Lynda Steinhauser started her permanent Christmas vacation
Thursday.
Thursday was her last official day of work after 32 years as
executive director at the Greater Bradford Area Senior Activity
Center. Her years of service were honored with an audience of more
than 100 seniors during the senior center’s annual Christmas
dinner. The day comes after Steinhauser marked her 65th
birthday.
“I can’t get it through my thick head that I don’t have to get
up and come to work,” Steinhauser told the audience. “I miss you
terribly. I will treasure these memories and hold them in my heart,
like I hold you in my heart. This is a life-changing event for me,
but I’m going to make it because of you.”
Steinhauser recounted starting at the senior center, which was a
store front on West Washington Street.
“I quit my job at Zippo and told a guy there I was going to work
for the Office of Human Services. He said ‘you’ll be back,'”
Steinhauser said. “I didn’t have any idea what I was getting into.

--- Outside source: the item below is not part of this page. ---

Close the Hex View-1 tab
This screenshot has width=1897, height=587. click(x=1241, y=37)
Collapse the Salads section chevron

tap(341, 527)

The first thing they had me do was to lead them in the Pledge of
Allegiance. I was scared to death. But they get into your heart and
stay there.”
Steinhauser said one of her most memorable accomplishments was
having the senior center move into its current location at 60
Campus Drive after being at the location of the Friendship Table
for many years. The senior center was looking for a grant to make
the old building handicap accessible, but two weeks before the
grant money was due, those in charge decided to get a new building
of their own.
“I can still see us coming up the road” wheeling everything in,
Steinhauser recalled. “I can still see the bulldozers parked out
front.”
She also recalled a major flood that ruined everything in the
building, but the senior center kept going with the help of the
Emanuel Lutheran Church.
“No two days were the same,” Steinhauser said. “There was always
a crisis or challenge, but we’d get through it. A lot of days, I
can’t wait to get here to see what happens.
“I’ve gone through three generations of older people. I’ve had
fathers and their sons, mothers and their daughters. And now
there’s a new generation of older adults who are totally different
than the other ones. We laughed a lot. We cried a lot. We shared a
lot. They are all part of my family. I’m the luckiest girl in the
world when you come to think about it because I have the biggest
family in the world.”
Carol Steck, who is Steinhauser’s aunt through marriage and has
known Steinhauser for 33 years, has taken over as the new executive
director.
“(Steck) had lots of training and is confident because she
settled in,” Steinhauser said. “She has lots of love and patience.
That’s why I don’t feel so bad about leaving because I know she’ll
do a good job.”
“I’ve been here three years in May,” Steck said. “I came in as a
secretary/book keeper. Then, Lynda went on partial retirement, and
I covered for her the days she wasn’t here. So then, she fully
retired, and I took over. It’s a hard act to follow. She’s a great
person to work with. (She had an) easy going, very understanding
way with everyone she met.”
Clair Butler, president of the board, gave Steinhauser a plaque,
acknowledging that at the time of her retirement, the senior center
had 65 members per day compared to the eight members per day in
1974 when she started.
“There was more (information to go on the plaque) but there
wasn’t enough room on the plaque,” Butler said.
“The people here all have a story of their own,” Steinhauser
said. “There’s a story about each one of them.”
Some of those people leaving the Christmas party were hugging
Steinhauser and were near tears, but others were celebrating her
retirement with a bit of fun.
“There’s one thing you didn’t do. You never got me a man,”
Sophie Poleto shouted. “Maybe I’ll do better with Carol. Lynda was
good. If you had any problems, she would take care of it.”
Merle Clark, a past president of the senior center, said
whenever anyone was sick, Steinhauser knew what to do.
“She was on top of everything that happened in here,” Clark
said. “She had all the knowledge. I worked with her for eight to 10
years. We worked together when we had the flood three or four years
ago. She’s the backbone of the senior center. She started here and
was still here the same when she left. She loved everyone, and
everyone loved her.”
“I was going through depression because my mother and sister
died very close to one another,” Evelyn Carlson said. “And coming
in here was therapy for me. Lynda helped me through it.”
“If you went to her with a problem and she didn’t know the
answer, she would find it for you,” Beverly McCool said.